The first fine translations into English were produced by Geoffrey Chaucer in the 14th century. Chaucer translated the “Roman de la Rose” from French, and Boethius’s works from Latin. He also adapted some works of the Italian humanist Giovanni Boccaccio to produce his own “Knight’s Tale” and “Troilus and Criseyde” (c.1385) in English. Chaucer is regarded as the founder of an English poetic tradition based on translations and adaptations of literary works in languages that were more “established” than English at the time, beginning with Latin and Italian. The finest religious translation of that time was the “Wycliffe’s Bible” (1382-84), named after John Wycliffe, an English theologian who translated the Bible from Latin to English.

In the 15th century

Byzantine scholar Gemistus Pletho’s trip to Florence, Italy, pioneered the revival of Greek learning in Western Europe. Gemistus Pletho reintroduced Plato’s thought during the 1438-39 Council of Florence, in a failed attempt to reconcile the East-West schism (a 11th-century schism between the Eastern Orthodox and Catholic churches). During this Council, Pletho met Cosimo de Medici, the politician ruling Florence and a great patron of learning and the arts, and influenced him to found a Platonic Academy. Led by the Italian scholar and translator Marsilio Ficino, the Platonic Academy took over the translation into Latin of all Plato’s works, the “Enneads” of Plotinus and other Neoplatonist works. Marsilio Ficino’s work — and Erasmus’ Latin edition of the New Testament — led to a new attitude to translation. For the first time, readers demanded rigor of rendering, as philosophical and religious beliefs depended on the exact words of Plato and Jesus (and Aristotle and others).

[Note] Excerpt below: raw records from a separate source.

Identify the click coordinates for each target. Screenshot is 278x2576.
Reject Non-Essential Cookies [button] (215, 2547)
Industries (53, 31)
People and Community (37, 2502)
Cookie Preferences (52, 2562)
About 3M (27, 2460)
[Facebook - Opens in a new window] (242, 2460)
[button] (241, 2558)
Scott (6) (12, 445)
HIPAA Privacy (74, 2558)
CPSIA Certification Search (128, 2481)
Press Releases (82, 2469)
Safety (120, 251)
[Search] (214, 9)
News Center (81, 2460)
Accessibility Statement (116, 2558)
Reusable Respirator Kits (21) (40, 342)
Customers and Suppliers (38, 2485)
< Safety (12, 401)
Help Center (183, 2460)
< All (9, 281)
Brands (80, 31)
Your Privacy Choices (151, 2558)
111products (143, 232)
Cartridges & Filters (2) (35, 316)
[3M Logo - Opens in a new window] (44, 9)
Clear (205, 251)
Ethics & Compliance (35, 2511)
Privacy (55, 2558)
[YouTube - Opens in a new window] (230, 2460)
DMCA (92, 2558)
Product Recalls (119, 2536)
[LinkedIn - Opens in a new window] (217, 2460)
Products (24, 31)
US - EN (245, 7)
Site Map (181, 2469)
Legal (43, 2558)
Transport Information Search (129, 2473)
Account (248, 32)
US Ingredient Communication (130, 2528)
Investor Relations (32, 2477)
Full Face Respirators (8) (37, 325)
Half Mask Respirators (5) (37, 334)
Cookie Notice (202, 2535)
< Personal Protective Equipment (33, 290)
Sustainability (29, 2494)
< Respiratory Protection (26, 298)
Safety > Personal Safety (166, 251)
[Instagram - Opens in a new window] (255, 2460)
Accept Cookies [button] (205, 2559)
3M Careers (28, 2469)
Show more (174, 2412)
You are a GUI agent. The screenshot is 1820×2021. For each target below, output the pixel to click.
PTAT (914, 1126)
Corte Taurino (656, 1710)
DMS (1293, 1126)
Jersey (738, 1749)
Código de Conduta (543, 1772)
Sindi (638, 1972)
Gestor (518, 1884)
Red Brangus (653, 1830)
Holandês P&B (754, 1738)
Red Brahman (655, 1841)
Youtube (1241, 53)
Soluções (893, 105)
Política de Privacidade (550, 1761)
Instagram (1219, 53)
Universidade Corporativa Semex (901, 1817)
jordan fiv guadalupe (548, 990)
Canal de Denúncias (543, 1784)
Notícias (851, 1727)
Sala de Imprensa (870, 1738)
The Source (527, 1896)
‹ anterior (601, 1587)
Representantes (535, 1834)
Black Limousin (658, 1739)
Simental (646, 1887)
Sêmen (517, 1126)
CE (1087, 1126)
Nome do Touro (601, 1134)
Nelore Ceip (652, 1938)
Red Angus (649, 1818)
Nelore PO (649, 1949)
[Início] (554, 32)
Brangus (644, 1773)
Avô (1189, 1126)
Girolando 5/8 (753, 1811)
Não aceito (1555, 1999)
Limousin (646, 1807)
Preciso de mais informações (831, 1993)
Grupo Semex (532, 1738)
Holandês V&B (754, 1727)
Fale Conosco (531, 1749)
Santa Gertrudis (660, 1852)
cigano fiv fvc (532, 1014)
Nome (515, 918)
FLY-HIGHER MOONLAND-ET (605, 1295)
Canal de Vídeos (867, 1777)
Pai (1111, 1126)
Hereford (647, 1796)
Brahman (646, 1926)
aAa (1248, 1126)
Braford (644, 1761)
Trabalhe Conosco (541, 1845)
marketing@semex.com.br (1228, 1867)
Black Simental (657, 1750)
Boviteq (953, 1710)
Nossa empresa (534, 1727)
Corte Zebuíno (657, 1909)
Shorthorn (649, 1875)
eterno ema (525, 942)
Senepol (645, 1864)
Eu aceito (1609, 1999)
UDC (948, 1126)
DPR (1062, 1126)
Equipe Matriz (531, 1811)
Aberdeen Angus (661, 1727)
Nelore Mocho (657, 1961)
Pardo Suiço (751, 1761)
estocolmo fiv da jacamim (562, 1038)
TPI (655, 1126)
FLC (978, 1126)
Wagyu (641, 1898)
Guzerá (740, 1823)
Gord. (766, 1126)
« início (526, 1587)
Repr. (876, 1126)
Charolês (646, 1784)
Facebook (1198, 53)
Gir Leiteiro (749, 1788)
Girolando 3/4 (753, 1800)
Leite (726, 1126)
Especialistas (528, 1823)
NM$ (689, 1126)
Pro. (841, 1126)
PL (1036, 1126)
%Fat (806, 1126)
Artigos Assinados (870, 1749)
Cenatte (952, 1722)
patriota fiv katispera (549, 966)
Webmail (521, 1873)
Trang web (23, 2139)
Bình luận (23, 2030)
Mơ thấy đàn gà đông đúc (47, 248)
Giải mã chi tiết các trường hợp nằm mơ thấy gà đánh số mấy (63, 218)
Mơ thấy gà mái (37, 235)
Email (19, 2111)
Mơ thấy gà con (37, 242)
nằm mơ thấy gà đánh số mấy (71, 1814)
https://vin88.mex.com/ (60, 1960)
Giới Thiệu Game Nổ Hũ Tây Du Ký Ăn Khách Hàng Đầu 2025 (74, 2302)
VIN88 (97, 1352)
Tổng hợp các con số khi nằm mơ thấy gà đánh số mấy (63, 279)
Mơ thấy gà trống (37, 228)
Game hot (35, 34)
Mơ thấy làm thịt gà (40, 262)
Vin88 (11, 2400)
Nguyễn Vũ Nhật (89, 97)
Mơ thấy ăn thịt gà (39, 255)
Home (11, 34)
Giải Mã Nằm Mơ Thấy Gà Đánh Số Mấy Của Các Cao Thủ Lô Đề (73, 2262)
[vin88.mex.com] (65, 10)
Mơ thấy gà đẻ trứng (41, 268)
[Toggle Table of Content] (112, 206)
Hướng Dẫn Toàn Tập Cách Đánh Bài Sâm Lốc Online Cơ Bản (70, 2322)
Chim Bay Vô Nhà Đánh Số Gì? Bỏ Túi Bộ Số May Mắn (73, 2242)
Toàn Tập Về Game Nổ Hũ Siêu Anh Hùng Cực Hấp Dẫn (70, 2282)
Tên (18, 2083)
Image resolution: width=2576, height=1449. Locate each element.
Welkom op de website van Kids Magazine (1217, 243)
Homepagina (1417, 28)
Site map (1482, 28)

The great age of English prose translation began in the late 15th century with Thomas Malory’s “Le Morte d’Arthur” (1485), a free translation/adaptation of Arthurian romances about the legendary King Arthur, as well as Guinevere, Lancelot, Merlin and the Knights of the Round Table. Thomas Malory “interpreted” existing French and English stories about these figures while adding original material, e.g. the “Gareth” story about one of the Knights of the Round Table.

In the 16th century

Non-scholarly literature continued to rely on adaptation. France’s Pléiade, England’s Tudor poets and the Elizabethan translators adapted themes by Horace, Ovid, Petrarch and modern Latin writers, forming a new poetic style on those models. The English poets and translators wanted to supply a new audience — created by the rise of a middle class and the development of printing — with “works such as the original authors would have written, had they been writing in England in that day” (Wikipedia).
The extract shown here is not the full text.